Stored data section start

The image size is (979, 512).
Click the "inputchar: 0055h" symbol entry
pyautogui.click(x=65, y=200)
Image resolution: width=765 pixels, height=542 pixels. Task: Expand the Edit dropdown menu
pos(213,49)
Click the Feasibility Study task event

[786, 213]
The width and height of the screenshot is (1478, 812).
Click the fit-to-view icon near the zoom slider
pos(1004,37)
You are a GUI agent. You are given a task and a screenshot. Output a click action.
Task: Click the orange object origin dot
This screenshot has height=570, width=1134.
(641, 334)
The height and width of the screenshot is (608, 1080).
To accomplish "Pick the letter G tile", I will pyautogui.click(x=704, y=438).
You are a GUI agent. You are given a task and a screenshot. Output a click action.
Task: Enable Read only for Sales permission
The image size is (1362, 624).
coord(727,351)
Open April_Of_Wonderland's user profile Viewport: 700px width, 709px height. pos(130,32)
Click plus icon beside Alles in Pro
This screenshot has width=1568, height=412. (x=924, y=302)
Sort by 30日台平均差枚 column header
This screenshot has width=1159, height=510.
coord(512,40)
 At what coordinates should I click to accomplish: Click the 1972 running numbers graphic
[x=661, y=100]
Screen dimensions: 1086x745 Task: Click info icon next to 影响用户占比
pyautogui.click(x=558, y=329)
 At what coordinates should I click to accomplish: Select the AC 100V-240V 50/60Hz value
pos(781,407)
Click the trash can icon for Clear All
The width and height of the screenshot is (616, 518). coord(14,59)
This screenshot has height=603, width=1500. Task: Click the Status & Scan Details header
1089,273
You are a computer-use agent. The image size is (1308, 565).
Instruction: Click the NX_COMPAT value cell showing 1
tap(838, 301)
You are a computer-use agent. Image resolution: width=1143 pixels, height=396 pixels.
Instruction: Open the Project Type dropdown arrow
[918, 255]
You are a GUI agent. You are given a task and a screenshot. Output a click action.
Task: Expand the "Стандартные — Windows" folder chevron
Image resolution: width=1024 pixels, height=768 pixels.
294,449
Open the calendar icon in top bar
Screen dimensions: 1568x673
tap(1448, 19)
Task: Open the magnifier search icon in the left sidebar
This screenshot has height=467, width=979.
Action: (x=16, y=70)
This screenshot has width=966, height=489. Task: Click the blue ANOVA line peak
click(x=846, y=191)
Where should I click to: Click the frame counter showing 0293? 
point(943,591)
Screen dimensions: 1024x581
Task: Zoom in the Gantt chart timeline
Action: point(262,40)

Stored data section end

* _What you have to do_
The string "computer" may appear in the entries. Say how many lines contain it, as a bare number.

* _Solution to this exercise_
2